The pacman hook was alredy in place, very similar to that mentioned here: https://wiki.archlinux.org/title/NVIDIA, except it was target of nvidia-dkms.
Will reboot shortly.

You could throw Nvidia in the trash and start again with a fresh install of nvidia. Or as @Zircon34 just stick with Nouveau.

sudo nvidia-installer-dkms -n

Just as a short note. My opinion is the best way to install nvidia is when starting from scratch is to install nvidia by with sudo nvidia-installler-dkms. Then before rebooting add all the additional enhancements from the wiki which includes regenerating the kernel modules and adding the hook or the hook package from the EndeavourOS repo… Then reboot and install optimus-manager.

Edit: Looks like maybe you got it back working!

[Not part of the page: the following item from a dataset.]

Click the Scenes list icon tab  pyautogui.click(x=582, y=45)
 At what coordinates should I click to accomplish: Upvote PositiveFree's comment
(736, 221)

What is the difference to?

sudo pacman -S nvidia-dkms

Just wondering because I did not know it was implemented in pacman but discovered kind of that it was.

Now I’m confused what you ask?

Edit: I think that installs the installer package from the eos repo.

Actually it is in the eos repo. Shoot, I tried to add the command in terminal to check what package it is and now its installing nvidia over nouveau.

Ok, so after reboot, nothing different. Will rip out nvidia as you suggest, and go at it again.

Was just wondering the difference between nvidia-installer-dkms that can be installed directly from eos repo and pacman -S nvidia-dkms

nvidia-insaller-dkms is a script package in the eos repo to install nvidia-dkms. Or you can do the other way. From my understanding anyway.